The DataTable class doesn't provide the same WriteXml method to persist its contents to XML. This means that if you have a standalone DataTable object, which is an object that's not included as a child in any parent DataSet object, you must resort to a trick to have it persisted as XML.

When you persist a DataSet object to XML, any contained DataTable object is rendered as XML, but the necessary methods are not publicly available. To work around the issue, you simply create a temporary, empty DataSet object, add the table to it, and then serialize the DataSet object to XML. The code in Figure 1 demonstrates a static method that takes a DataTable object and serializes it to a disk file using the same set of writing modes supported by DataSet objects. The WriteDataTable method has several overloads and mimics the DataSet object's WriteXml method as much as possible. In Figure 1, the input DataTable object is incorporated in a temporary DataSet named DataTable. Of course, in your own implementation you can change this name or, better yet, make it configurable by the user. Note that the name you use slightly influences the resulting XML output. The name of the DataSet, in fact, represents the root node of the final XML document:

DataSet ds = new DataSet("DataTable"); if (dt.DataSet == null) ds.Tables.Add(dt); else ds.Tables.Add(dt.Copy());

Figure 1 MsdnMagAdoNetSerializer Class

public class MsdnMagAdoNetSerializer { public static void WriteDataTable(DataTable dt, XmlWriter writer) { WriteDataTable(dt, writer, XmlWriteMode.IgnoreSchema); } public static void WriteDataTable(DataTable dt, Stream stm) { WriteDataTable(dt, stm, XmlWriteMode.IgnoreSchema); } public static void WriteDataTable(DataTable dt, Stream stm, XmlWriteMode mode) { DataSet tmp = CreateTempDataSet(dt); tmp.WriteXml(stm, mode); } public static void WriteDataTable(DataTable dt, string outputFile) { WriteDataTable(dt, outputFile, XmlWriteMode.IgnoreSchema); } public static void WriteDataTable(DataTable dt, string outputFile, XmlWriteMode mode) { DataSet tmp = CreateTempDataSet(dt); tmp.WriteXml(outputFile, mode); } public static void WriteDataTable(DataTable dt, string outputFile, XmlWriteMode mode) { DataSet tmp = CreateTempDataSet(dt); tmp.WriteXml(outputFile, mode); } private static DataSet CreateTempDataSet(DataTable dt) { // Create a temporary DataSet DataSet ds = new DataSet("DataTable"); // Make sure the DataTable does not already belong to a DataSet if(dt.DataSet == null) ds.Tables.Add(dt); else ds.Tables.Add(dt.Copy()); return ds; } }

Also note that a DataTable object can't be linked to more than one DataSet object at a time. If a DataTable object belongs to a parent object, then its DataSet property is not null. In this case, the temporary DataSet object used to serialize the table must be linked to an in-memory copy of the table. The Copy method just creates a perfect clone of the specified DataTable object. If you prefer, you can implement the ISerializable interface to serialize the DataTable object (see the sidebar "Implementing ISerializable").

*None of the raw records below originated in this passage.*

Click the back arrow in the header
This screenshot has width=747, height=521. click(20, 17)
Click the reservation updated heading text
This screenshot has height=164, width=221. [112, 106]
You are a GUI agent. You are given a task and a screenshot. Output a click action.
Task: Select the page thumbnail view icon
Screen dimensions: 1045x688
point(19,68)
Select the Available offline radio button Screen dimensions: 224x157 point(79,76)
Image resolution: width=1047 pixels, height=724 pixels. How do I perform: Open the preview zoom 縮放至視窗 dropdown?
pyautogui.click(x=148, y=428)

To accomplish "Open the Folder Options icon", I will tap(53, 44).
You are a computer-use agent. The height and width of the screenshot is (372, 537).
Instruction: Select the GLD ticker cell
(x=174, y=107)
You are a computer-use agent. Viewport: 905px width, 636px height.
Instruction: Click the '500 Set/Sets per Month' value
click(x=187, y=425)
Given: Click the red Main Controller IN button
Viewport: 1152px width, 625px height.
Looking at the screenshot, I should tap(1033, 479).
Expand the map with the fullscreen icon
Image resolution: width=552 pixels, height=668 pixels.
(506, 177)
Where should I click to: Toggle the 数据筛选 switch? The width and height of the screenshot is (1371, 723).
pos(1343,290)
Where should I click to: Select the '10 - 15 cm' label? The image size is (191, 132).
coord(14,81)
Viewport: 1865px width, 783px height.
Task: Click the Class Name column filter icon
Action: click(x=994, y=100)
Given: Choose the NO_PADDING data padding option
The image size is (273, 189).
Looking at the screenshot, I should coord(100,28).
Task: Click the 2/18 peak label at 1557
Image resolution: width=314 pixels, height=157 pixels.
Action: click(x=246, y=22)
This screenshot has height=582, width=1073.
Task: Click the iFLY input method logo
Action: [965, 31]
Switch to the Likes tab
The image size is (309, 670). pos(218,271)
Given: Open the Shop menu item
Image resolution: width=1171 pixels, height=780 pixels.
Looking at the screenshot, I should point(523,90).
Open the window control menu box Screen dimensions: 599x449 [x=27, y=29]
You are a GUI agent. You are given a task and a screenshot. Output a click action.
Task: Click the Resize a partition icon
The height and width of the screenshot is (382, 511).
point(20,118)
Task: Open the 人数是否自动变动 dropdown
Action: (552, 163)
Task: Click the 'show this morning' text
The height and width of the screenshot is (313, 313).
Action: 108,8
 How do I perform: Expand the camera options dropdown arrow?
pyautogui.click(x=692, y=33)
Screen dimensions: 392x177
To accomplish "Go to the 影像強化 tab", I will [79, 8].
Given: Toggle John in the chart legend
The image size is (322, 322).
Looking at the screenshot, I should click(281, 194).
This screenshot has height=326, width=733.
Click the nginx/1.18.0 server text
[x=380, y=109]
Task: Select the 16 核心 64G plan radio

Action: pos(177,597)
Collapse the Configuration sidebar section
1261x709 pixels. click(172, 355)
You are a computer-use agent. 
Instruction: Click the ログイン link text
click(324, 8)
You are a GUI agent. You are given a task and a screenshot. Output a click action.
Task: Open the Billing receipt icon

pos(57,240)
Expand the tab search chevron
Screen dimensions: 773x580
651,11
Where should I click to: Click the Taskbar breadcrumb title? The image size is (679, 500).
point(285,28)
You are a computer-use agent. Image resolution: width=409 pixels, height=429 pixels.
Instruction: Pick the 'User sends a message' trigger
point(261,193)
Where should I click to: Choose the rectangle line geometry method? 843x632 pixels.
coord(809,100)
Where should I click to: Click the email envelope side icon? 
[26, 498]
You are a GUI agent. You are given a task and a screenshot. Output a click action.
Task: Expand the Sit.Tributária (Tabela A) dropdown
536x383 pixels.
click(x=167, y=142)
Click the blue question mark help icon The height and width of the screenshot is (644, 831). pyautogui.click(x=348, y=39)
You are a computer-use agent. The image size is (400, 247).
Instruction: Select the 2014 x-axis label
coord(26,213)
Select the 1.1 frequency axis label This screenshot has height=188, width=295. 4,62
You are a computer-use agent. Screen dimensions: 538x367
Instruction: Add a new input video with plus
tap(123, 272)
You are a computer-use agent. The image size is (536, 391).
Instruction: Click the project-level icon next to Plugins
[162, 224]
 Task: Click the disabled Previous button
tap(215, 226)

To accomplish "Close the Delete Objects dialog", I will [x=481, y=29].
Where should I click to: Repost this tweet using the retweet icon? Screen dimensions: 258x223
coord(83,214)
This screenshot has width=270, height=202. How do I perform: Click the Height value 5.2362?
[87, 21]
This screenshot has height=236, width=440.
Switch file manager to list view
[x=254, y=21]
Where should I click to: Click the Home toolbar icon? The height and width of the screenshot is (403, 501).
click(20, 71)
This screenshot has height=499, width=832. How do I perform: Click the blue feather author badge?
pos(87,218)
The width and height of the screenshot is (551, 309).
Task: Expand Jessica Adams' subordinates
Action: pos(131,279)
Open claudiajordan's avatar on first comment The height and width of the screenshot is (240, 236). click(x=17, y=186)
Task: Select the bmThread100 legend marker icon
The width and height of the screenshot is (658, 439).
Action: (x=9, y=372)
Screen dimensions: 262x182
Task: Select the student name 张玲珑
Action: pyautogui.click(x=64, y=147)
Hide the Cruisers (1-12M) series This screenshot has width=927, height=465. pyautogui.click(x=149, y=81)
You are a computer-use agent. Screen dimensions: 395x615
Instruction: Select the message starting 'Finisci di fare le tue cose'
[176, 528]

The class library that contains the WriteDataTable overloads is available with this month's source code at the link at the top of this article and is named MsdnMagAdoNetSerializer. A client application makes use of the library as follows:

StringWriter writer = new StringWriter(); MsdnMagAdoNetSerializer.WriteDataTable(table, writer); // Show the serialization output OutputText.Text = writer.ToString(); writer.Close();

In this code snippet, the WriteDataTable method writes its output as a string. The StringWriter class accepts data through the text writer interface, then exposes it as a string via ToString.

So much for DataTable objects. Let's see what you can do to serialize the content of an in-memory (and possibly filtered) view.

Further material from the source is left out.